The cause can be clarified by a doctor. Abscesses can also occur repeatedly, so it is recommended to prevent abscesses in everyday life. You can find out how to prevent abscesses here: What is the best way to prevent an abscess?
An abscess on the back or any other part of the body must not be expressed by yourself under any circumstances. Improperly squeezing the abscess can cause the bacteria to spread and the inflammation to get worse. If the bacteria get into the bloodstream, they cause life-threatening blood poisoning and can spread throughout the body.
Therefore, a doctor must always be consulted for the treatment of an abscess. Surgery for an abscess is the only way to permanently remove the abscess from the back. An abscess can only be treated surgically when it is mature, i.e. when sufficient pus has accumulated in the tissue cavity.
Immature abscesses can be treated with traction ointment. This is a special ointment which “pulls” the inflammation under the skin to the surface and accelerates the maturation of the abscess. During the actual operation the patient receives a local anaesthetic on the back and the doctor cuts open the abscess.
Through the opening, the purulent secretion can drain through the skin and the abscess heals. In the case of large abscesses, the doctor can place a drainage through which the pus can drain away. After surgical splitting of the abscess, the wound is not sutured but remains open.

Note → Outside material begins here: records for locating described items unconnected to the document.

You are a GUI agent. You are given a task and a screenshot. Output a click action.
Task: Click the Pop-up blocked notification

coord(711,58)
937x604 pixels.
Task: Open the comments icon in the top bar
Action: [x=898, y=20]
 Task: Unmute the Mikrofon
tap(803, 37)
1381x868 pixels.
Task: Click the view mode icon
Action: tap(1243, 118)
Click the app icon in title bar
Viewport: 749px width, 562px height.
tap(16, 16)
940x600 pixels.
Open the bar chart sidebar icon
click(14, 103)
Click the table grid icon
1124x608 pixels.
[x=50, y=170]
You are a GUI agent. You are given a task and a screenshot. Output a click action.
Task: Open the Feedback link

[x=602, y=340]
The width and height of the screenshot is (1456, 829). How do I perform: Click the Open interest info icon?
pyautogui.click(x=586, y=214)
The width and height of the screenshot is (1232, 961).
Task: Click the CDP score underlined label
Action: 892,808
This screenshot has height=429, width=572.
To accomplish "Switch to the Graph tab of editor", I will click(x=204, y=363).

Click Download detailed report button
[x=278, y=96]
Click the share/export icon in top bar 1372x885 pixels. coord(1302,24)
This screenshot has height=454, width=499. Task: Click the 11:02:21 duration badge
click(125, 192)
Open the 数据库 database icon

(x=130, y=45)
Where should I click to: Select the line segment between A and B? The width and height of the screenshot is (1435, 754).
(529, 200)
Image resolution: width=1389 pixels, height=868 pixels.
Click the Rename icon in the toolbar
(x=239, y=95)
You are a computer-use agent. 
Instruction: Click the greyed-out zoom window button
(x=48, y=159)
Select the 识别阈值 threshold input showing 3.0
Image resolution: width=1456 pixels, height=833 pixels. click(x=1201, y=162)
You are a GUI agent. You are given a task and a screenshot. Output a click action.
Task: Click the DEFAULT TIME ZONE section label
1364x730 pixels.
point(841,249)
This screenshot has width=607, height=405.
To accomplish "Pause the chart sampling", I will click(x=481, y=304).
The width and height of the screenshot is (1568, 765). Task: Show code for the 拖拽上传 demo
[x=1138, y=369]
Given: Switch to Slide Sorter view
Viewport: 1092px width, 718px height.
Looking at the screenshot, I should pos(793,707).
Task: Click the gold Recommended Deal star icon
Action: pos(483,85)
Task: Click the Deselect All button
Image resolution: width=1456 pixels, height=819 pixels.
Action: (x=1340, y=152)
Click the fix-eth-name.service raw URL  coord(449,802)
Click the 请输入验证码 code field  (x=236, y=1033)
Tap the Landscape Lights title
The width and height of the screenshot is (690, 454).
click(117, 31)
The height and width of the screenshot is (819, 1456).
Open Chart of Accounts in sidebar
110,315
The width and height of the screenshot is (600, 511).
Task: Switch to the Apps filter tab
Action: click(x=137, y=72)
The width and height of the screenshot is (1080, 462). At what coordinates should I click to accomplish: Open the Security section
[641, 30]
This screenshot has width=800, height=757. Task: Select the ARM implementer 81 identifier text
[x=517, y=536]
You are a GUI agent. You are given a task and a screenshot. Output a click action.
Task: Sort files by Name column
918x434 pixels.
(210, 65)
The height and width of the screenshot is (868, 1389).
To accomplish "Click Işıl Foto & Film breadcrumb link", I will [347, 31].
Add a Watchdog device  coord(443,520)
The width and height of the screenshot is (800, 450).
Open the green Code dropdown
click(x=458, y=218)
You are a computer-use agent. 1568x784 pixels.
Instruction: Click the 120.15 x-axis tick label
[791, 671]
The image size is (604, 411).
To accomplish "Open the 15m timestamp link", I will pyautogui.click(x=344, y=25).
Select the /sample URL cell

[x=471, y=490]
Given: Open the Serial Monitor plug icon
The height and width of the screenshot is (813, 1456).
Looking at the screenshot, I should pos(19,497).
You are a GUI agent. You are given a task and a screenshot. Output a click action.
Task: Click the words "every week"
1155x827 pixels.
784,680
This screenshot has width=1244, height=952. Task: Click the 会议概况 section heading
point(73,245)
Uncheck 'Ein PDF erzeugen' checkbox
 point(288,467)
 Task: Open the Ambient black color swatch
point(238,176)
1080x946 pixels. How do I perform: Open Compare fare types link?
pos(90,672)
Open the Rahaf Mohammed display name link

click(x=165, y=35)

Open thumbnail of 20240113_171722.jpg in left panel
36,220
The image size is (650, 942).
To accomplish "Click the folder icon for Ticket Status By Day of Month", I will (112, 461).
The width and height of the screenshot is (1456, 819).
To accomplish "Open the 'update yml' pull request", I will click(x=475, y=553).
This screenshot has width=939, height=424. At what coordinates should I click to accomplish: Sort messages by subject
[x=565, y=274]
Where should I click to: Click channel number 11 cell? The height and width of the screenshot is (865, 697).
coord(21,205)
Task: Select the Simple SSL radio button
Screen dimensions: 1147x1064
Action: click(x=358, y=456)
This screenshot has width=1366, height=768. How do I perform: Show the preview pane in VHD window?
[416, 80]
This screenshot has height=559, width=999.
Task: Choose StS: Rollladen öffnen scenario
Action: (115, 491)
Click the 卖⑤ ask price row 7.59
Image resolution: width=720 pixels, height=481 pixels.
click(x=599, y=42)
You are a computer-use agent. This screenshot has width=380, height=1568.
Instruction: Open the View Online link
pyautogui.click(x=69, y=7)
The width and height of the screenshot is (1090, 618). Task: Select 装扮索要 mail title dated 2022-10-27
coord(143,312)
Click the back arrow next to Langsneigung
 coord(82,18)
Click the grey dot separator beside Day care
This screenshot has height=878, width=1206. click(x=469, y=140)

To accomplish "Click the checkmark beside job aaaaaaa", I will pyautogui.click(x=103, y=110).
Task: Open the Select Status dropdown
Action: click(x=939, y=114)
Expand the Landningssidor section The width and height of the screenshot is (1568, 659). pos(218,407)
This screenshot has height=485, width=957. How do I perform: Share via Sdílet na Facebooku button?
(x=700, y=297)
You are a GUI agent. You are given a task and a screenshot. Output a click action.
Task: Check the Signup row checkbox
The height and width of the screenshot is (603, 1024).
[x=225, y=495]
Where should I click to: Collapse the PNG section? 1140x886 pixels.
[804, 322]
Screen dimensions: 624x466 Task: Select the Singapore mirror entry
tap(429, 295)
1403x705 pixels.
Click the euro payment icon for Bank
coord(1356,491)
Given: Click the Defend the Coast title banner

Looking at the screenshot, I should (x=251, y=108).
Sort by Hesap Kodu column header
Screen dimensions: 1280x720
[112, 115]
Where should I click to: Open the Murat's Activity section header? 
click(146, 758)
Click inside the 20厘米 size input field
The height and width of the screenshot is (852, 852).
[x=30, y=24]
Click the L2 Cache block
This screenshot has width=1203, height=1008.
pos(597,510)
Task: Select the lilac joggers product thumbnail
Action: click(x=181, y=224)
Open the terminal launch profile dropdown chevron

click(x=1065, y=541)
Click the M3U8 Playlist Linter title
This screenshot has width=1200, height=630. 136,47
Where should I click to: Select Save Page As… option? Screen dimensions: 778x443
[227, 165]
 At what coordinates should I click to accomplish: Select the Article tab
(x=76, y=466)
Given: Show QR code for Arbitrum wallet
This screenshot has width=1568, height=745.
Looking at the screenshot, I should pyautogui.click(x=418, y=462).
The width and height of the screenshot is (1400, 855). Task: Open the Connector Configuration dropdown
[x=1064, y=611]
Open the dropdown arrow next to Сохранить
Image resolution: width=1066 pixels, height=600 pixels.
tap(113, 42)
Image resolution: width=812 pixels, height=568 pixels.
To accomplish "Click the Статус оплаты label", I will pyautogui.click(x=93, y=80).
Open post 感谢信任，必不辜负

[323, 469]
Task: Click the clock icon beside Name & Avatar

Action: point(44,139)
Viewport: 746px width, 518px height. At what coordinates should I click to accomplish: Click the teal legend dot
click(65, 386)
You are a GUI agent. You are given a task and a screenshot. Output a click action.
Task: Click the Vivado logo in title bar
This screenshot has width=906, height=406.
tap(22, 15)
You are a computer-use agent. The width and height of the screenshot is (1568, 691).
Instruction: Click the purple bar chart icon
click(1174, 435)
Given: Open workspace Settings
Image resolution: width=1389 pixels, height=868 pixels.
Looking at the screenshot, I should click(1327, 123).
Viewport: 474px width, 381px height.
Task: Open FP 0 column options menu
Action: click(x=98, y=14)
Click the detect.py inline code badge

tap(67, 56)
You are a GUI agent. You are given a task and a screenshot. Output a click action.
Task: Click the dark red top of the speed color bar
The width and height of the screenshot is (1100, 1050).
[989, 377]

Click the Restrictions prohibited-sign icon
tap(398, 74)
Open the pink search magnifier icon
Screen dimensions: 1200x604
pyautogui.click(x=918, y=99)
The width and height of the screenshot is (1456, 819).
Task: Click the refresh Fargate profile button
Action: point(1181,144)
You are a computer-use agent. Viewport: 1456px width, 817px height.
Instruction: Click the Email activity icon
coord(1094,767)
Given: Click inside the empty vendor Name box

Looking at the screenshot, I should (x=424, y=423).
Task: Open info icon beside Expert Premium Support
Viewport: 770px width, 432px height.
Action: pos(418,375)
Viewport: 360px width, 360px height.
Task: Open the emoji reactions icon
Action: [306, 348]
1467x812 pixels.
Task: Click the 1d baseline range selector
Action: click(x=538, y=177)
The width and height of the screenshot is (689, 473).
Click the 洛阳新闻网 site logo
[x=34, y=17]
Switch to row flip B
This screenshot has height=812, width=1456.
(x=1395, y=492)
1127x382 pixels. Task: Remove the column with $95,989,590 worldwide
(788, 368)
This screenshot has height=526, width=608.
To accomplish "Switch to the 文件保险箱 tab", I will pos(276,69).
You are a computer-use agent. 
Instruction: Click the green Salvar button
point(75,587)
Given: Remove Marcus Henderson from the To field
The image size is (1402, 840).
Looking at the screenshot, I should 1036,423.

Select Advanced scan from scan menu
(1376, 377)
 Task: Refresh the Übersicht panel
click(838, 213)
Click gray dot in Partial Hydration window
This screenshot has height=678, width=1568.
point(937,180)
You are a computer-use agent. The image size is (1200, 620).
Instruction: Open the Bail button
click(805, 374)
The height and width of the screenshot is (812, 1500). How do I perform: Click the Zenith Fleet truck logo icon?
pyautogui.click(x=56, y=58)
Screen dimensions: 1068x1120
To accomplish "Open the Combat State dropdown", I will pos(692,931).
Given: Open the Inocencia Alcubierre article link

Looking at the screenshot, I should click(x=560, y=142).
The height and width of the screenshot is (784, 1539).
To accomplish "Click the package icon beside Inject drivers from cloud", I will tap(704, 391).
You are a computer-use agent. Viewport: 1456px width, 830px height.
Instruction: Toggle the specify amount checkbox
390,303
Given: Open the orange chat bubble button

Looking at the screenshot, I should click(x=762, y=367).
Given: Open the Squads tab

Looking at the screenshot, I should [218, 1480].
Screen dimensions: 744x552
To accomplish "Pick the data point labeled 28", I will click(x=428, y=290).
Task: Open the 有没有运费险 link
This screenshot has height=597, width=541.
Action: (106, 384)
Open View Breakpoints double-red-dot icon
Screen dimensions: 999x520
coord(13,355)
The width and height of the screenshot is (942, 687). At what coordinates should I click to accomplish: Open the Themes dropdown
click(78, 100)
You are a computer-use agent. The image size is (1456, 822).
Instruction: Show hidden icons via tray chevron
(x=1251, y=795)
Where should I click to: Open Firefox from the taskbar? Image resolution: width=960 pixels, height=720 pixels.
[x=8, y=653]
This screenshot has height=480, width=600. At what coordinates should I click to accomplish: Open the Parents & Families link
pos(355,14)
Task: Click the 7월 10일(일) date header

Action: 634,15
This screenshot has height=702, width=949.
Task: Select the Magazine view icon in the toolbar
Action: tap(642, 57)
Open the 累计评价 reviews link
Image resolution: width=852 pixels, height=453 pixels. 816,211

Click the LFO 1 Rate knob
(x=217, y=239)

This prevents the accumulation of pus and bacteria from re-encapsulating and leading to the formation of an abscess. For the wound dressing, a compress is soaked with an antiseptic (germicidal) liquid and placed in the wound. The patient must clean and care for the wound himself/herself until the wound has completely healed. In severe cases, a smear is taken in addition to surgery to identify the pathogen. Oral or intravenous antibiotic therapy is then prescribed.